Notice that comparing the score of your model of interest against its corresponding null model is not the only way to compare models. You might also want to compare against a model using the same set of design matrix, but a different rank (especially rank 1, which means all task conditions have the same response pattern, only differing in their magnitude).

In general, in the context of GBRSA, a model means the timing of each event and the way these events are grouped, together with other trivial parameters such as the rank of the covariance matrix and the number of nuisance regressors. All these parameters can influence model performance. In future, we will provide interface to evaluate the predictive power for the data by different predefined similarity matrix or covariance matrix.


In [ ]:
width = 0.35
[score, score_null] = gbrsa.score(X=Y_new, design=[d.design_task for d in design], scan_onsets=scan_onsets)
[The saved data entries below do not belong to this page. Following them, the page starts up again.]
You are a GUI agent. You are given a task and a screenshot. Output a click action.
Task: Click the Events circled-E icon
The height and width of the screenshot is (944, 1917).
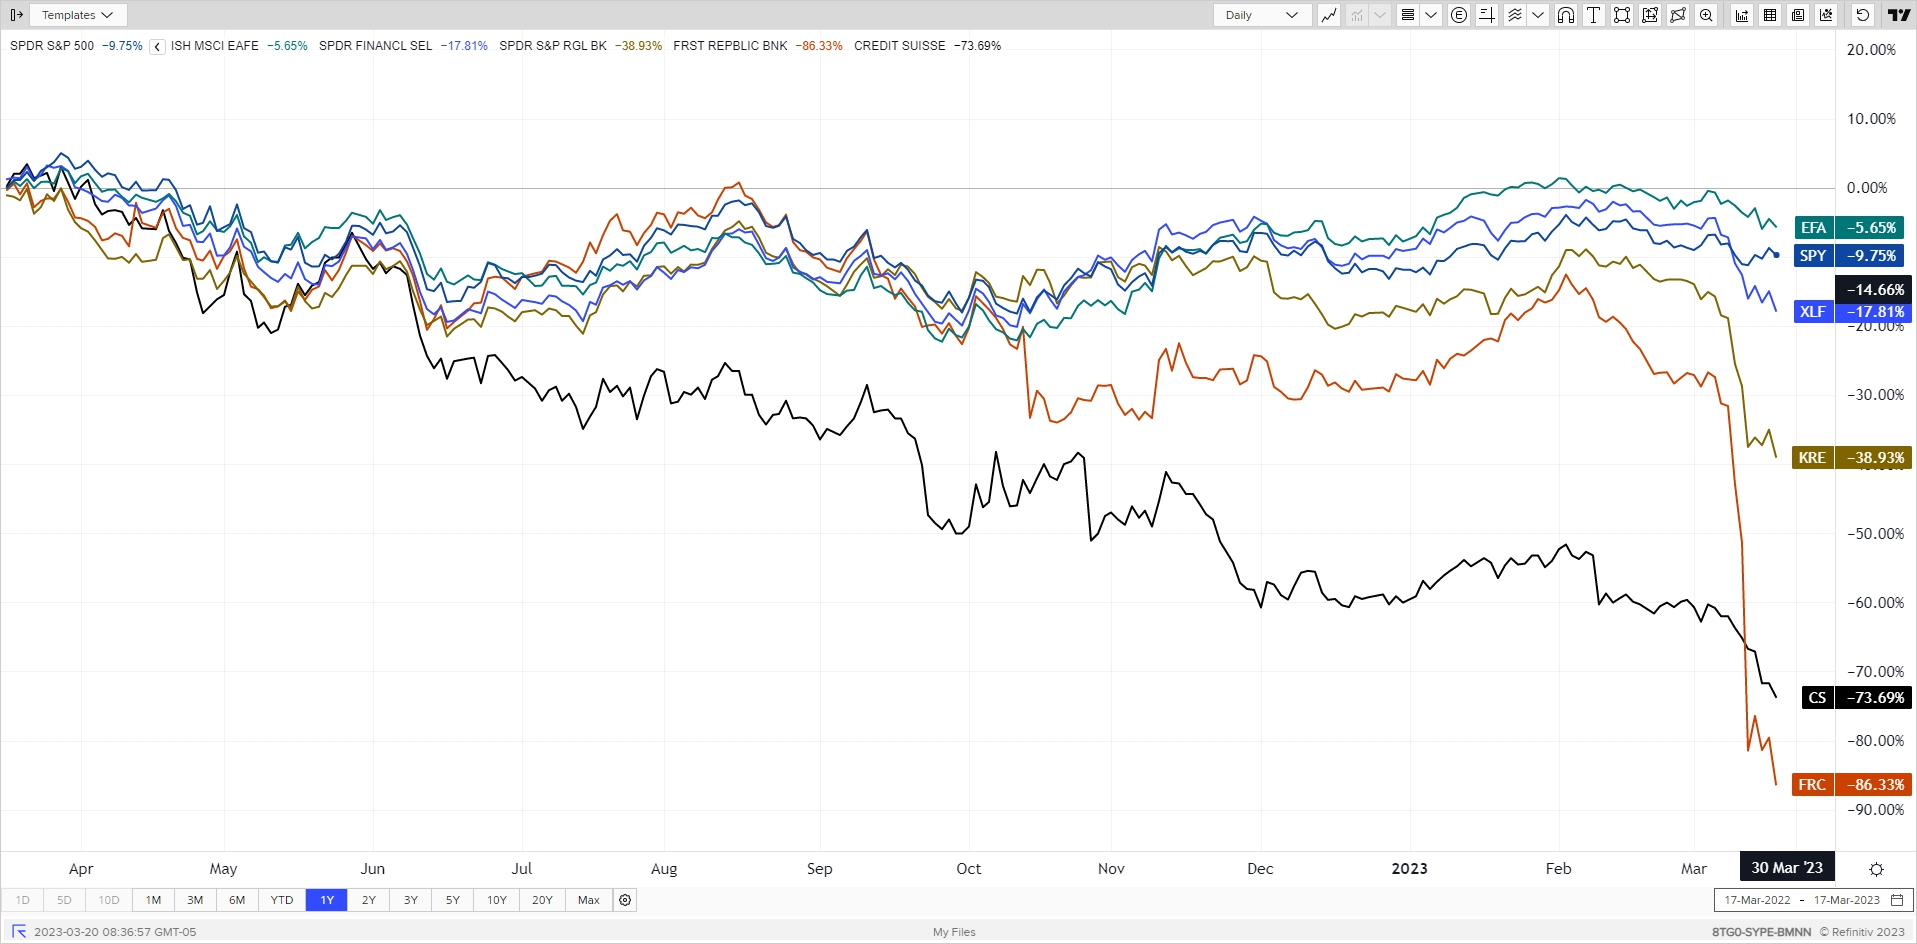click(x=1459, y=15)
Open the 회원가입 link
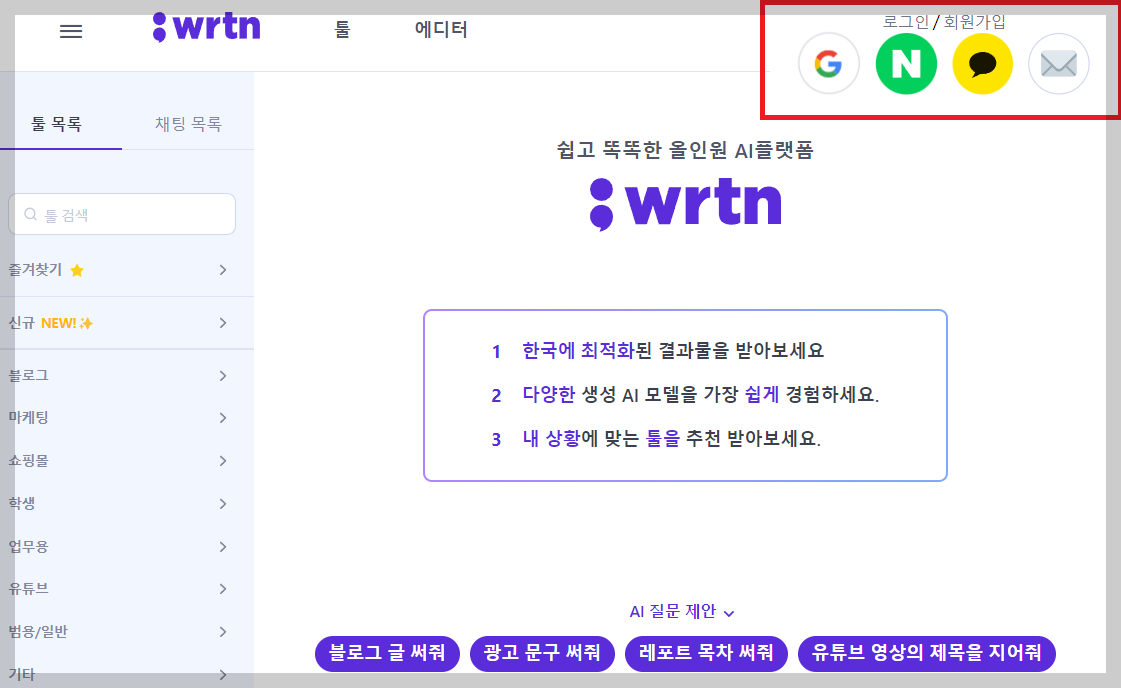 coord(975,22)
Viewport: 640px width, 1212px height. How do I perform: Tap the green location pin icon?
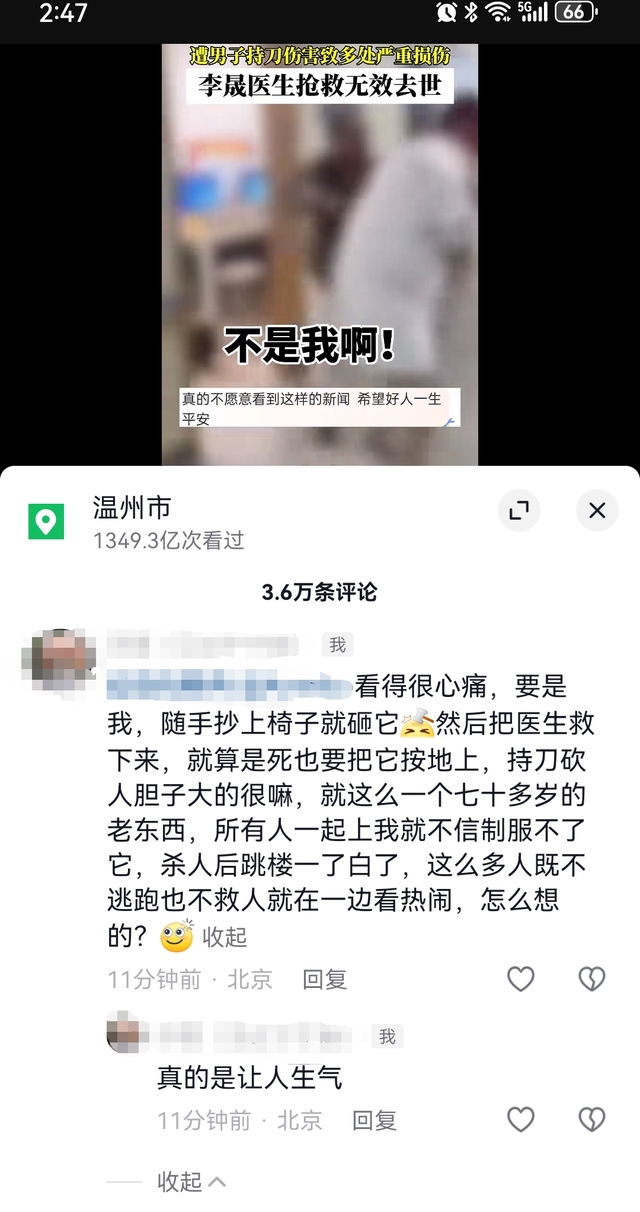(45, 520)
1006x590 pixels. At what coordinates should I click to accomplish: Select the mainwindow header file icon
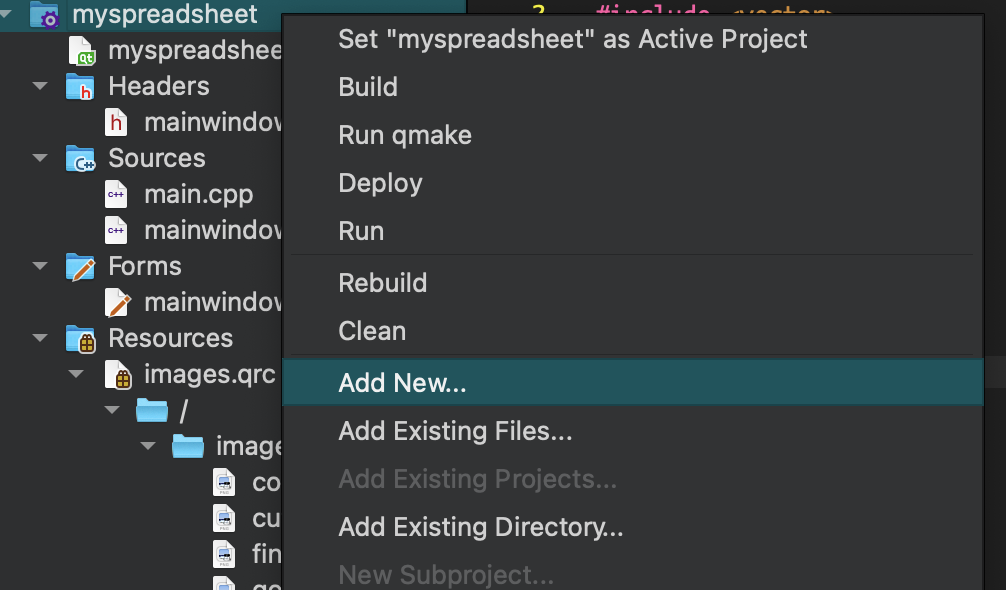pyautogui.click(x=116, y=122)
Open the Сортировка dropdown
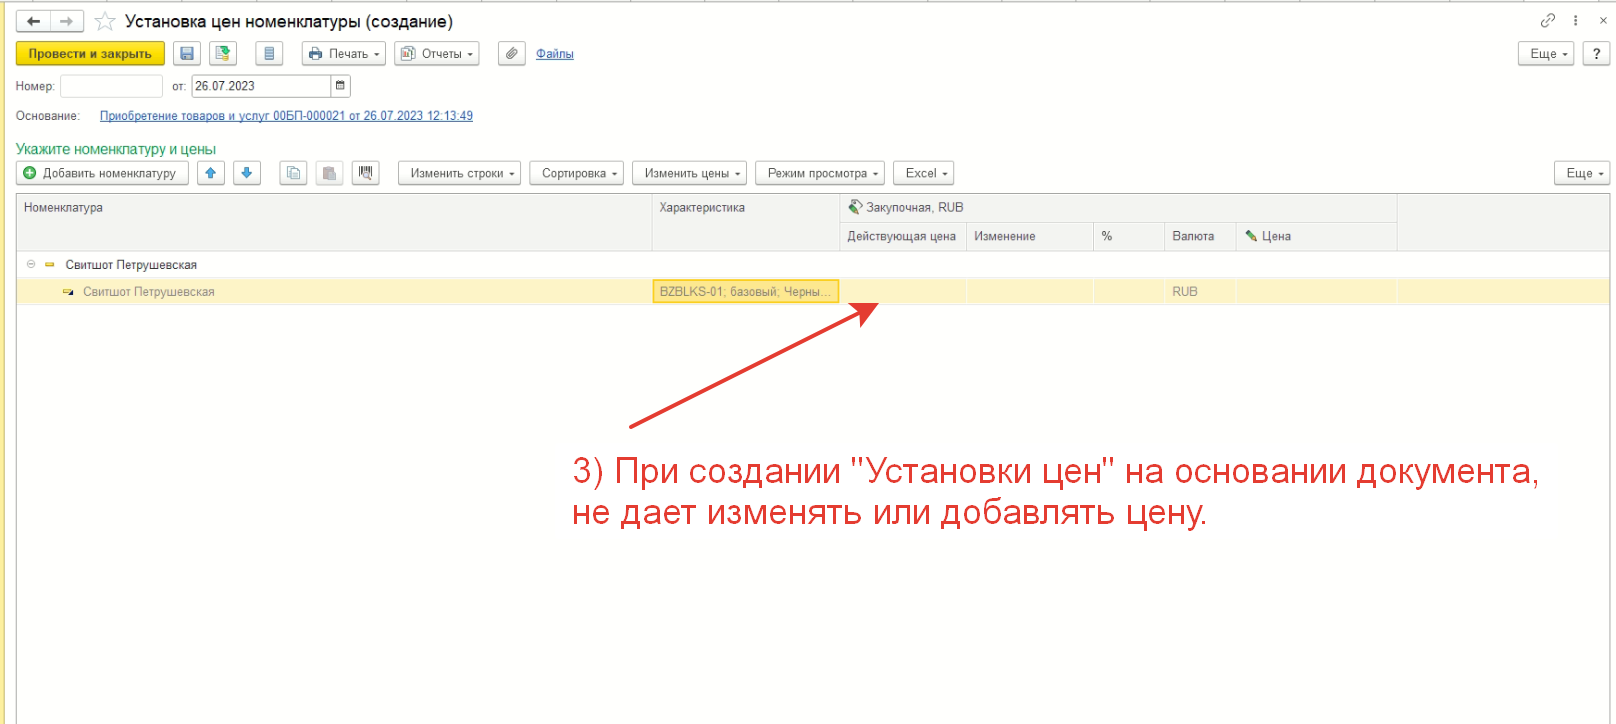This screenshot has width=1616, height=724. (x=576, y=173)
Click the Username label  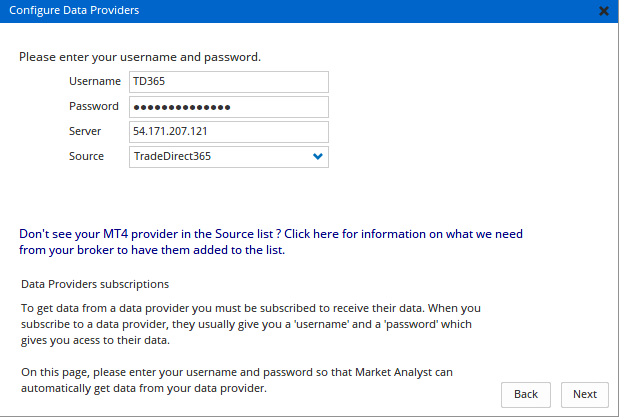click(x=94, y=81)
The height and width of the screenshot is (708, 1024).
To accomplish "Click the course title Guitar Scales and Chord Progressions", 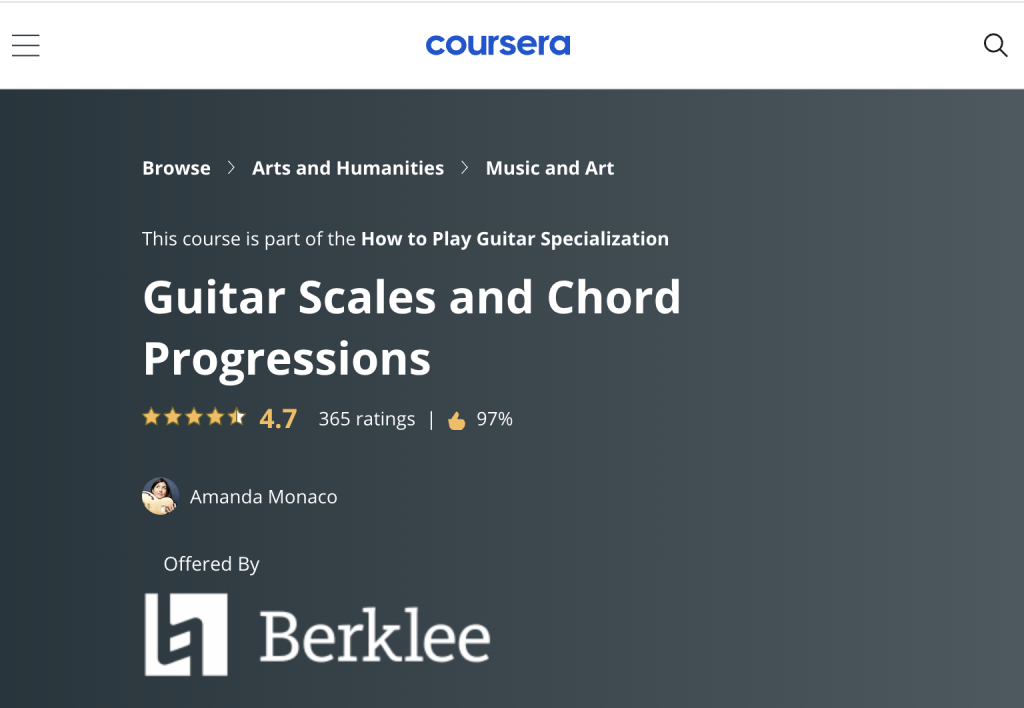I will click(413, 328).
plt.bar(np.arange(n_subj),np.asarray(score)-np.asarray(score_null), width=width)
plt.ylim(np.min([np.asarray(score)-np.asarray(score_null)])-100, np.max([np.asarray(score)-np.asarray(score_null)])+100)
plt.ylabel('cross-validated log likelihood')
plt.xlabel('partipants')
plt.title('Difference between cross-validated log likelihoods\n of full model and null model\non new data containing signal')
plt.show()

Y_nosignal = [noise_new[s] + inten[s] for s in range(n_subj)]
[score_noise, score_null_noise] = gbrsa.score(X=Y_nosignal, design=[d.design_task for d in design], scan_onsets=scan_onsets)

plt.bar(np.arange(n_subj),np.asarray(score_noise)-np.asarray(score_null_noise), width=width)
plt.ylim(np.min([np.asarray(score_noise)-np.asarray(score_null_noise)])-100,
         np.max([np.asarray(score_noise)-np.asarray(score_null_noise)])+100)
plt.ylabel('cross-validated log likelihood')
plt.xlabel('partipants')
plt.title('Difference between cross-validated log likelihoods\n of full model and null model\non pure noise')
plt.show()

Full model performs better on testing data that has the same property of signal and noise with training data.

Below, we fit the model to data containing only noise and test how it performs on data with signal.


In [ ]:
gbrsa_noise = GBRSA()
gbrsa_noise.fit(X=[noise[s] + inten[s] for s in range(n_subj)],
                design=[d.design_task for d in design],scan_onsets=scan_onsets)
Y_nosignal = [noise_new[s] + inten[s] for s in range(n_subj)]
[score_noise, score_null_noise] = gbrsa_noise.score(X=Y_nosignal,
                                                    design=[d.design_task for d in design], scan_onsets=scan_onsets)

plt.bar(np.arange(n_subj),np.asarray(score_noise)-np.asarray(score_null_noise), width=width)
plt.ylim(np.min([np.asarray(score_noise)-np.asarray(score_null_noise)])-100,
         np.max([np.asarray(score_noise)-np.asarray(score_null_noise)])+100)
plt.ylabel('cross-validated log likelihood')
plt.xlabel('partipants')
plt.title('Difference between cross-validated log likelihoods\n of full model and null model\ntrained on pure noise')
plt.show()

We can see that the difference is smaller but full model generally performs slightly worse, because of overfitting. This is expected.

So, after fitting a model to your data, you should also check cross-validated log likelihood on separate runs from the same group of participants, and make sure your model is at least better than a null model before you trust your similarity matrix.

Another diagnostic of bad model to your data is very small diagonal values in the shared covariance structure U_

Shown below:


In [ ]:
plt.pcolor(gbrsa_noise.U_)
plt.colorbar()
ax = plt.gca()
ax.set_aspect(1)
plt.title('covariance matrix of task conditions estimated from pure noise')

Lastly, the memory demand might be high in case of big ROI, large number of participants, or fine grain in parameter space of log(SNR) and rho. If this happens, one can reduce parameters of SNR_bins (and logS_range simultaneously if SNR_prior is set to lognorm, and consider running on clusters with bigger memory. But keep in mind reducing logS_range means we are putting a prior that the variance of SNR across voxels and participants is smaller.